Different Schools of Economic Thought
There are multiple competing economic theories on the government’s role in monetary policy making. The operative word is theories.
Each is an attempt to describe how to manage a vastly complex modern economy. Some see too much debt as the cause of our current malaise. Others think that lowering taxes would allow consumers and businesses to keep more of their income and hopefully spend it.
In the not too distant human past, shamans and soothsayers conjured theories about how the world worked and how to predict the future. Some examined the entrails of sheep, while others read meaning into the positions of the stars (or whatever their prevailing theory dictated) and told leaders what policies they should pursue.
An astute priest would pretty quickly figure out that the best route to priestly job security was to foretell success for the politician’s/king’s/tribal chief’s pet policy course.
In today’s world, economists serve exactly the same function. They skry their data sets—a latter-day version of throwing the bones—and then, based on the theory by which they believe the data should be interpreted, they confirm the orthodox policy choices of their political masters. And so their careers prosper.
This is not to disparage economists—not at all. They really do try to come up with the best possible policies—but the range of policy alternatives is constrained by the economists’ (and the general society’s) belief system.
If you believe in a Keynesian world, then you will prescribe lower rates and more fiscal stimulus during times of recession. If, however, you believe in a competing model, such as the Austrian theory postulated by Ludwig von Mises, then you believe that smaller government, far less fractional reserve banking (if any at all), and a gold standard are appropriate.
There are also other competing theories, each with its own model of how the world works, but I think you already got my point.
There’s No Right Answer in Economics – Just Faith in Theory
If we had adopted, for example, an Austrian model in 2008–09, we would have had a much deeper recession, and unemployment would have risen higher.
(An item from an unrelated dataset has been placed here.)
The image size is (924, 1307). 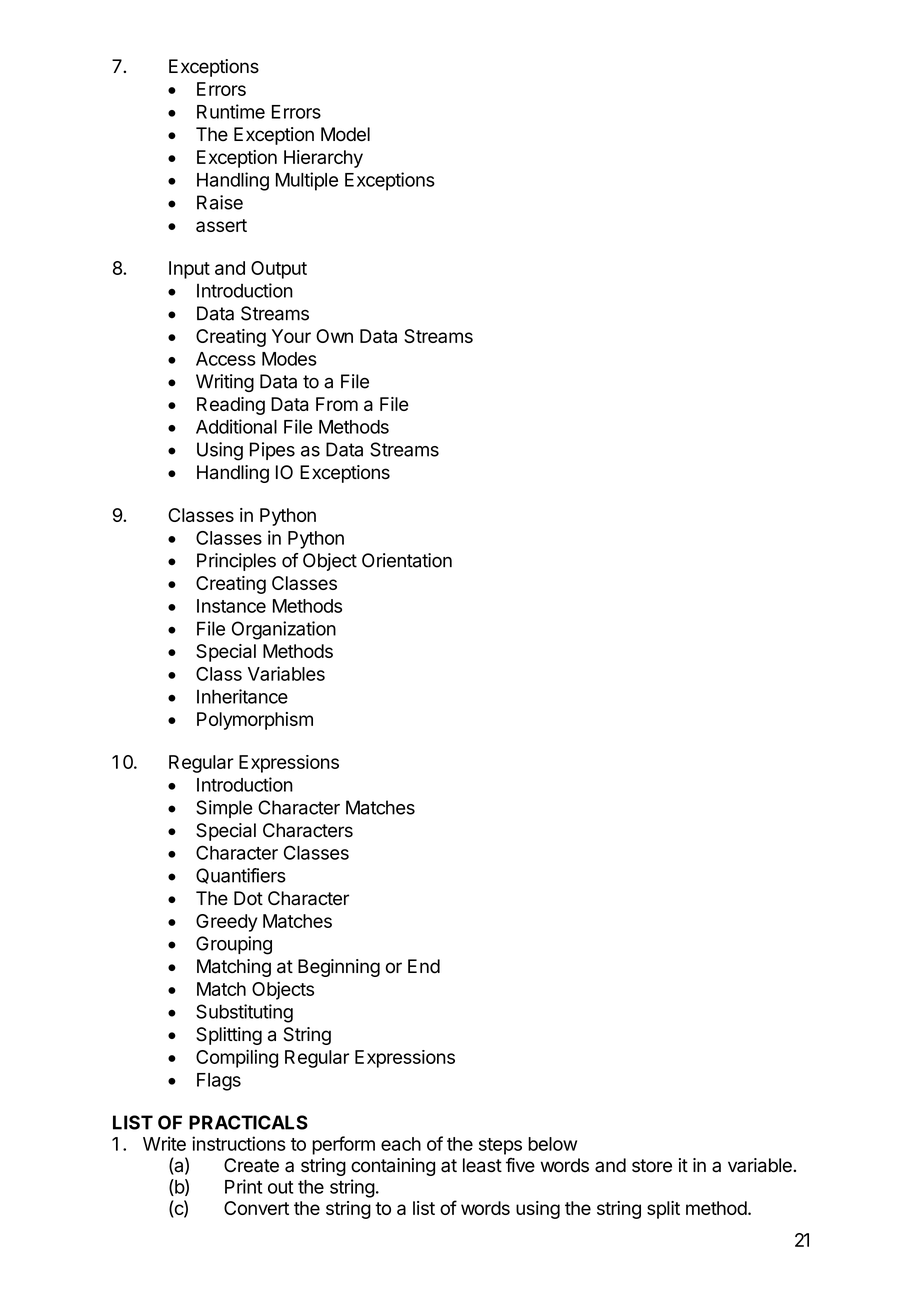 I want to click on Hierarchy, so click(x=323, y=159).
The recovery, on the other hand, would theoretically have come more quickly as prices cleared and debt was resolved.
However, that period of time before the recovery began would have been devastating to the millions of families who would have faced even more crippling unemployment than we saw. That is an experiment we did not conduct, so we will never truly know whether that path might have been less painful in the long run.
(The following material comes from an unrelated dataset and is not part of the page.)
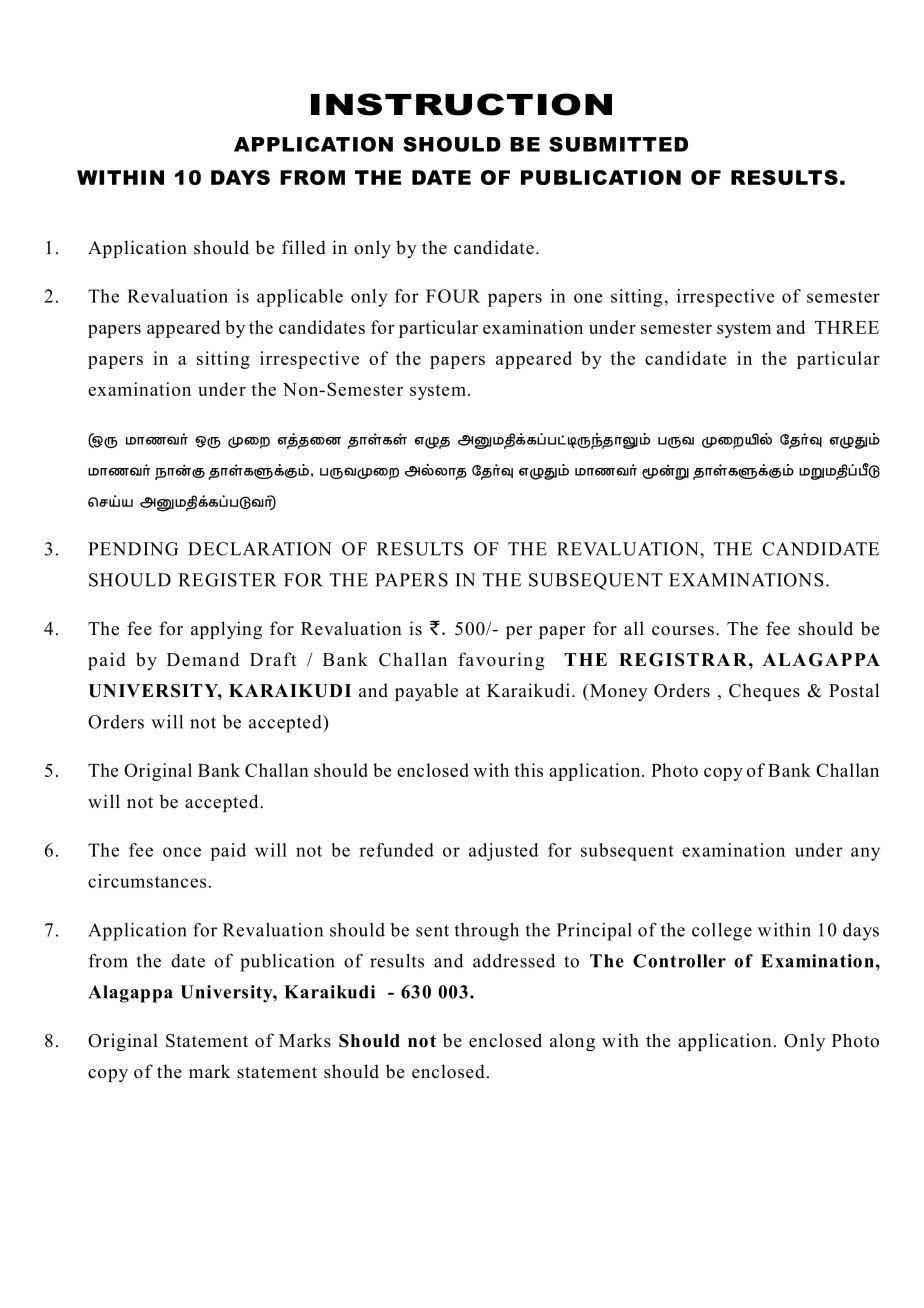  I want to click on Controller, so click(679, 961).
Austrians are willing to face a series of small recessions as part of the price of maintaining a free economy, rather than postponing recession and trying to fine-tune what is supposedly a free market economy by means of monetary and fiscal policy.
An analogy would be the theory that allowing small and controllable forest fires today might prevent a large, utterly devastating forest fire in the future.
Nassim Taleb’s important book Antifragile makes a strong case that businesses, markets, and whole societies are much better off if they allow relatively minor random events, errors, and volatility to correct as quickly as possible… rather than continually patching them over to avoid short-term pain.
Decentralized experimentation in the economy by numerous complex actors capable of taking risks works better than a directed economy that encourages the buildup of excessive risk throughout the entire economy.
The problem is, there really is no one clearly right answer as to which economics belief system is best. I know what I believe to be the correct answer, but that belief is based on the way I understand the world—and the world is vastly more complex than anyone’s theory can be.
No theory allows for a perfect solution for all participants. Rather, each theory picks winners and losers, with the overall objective of creating an economy that has maximal potential to grow and prosper.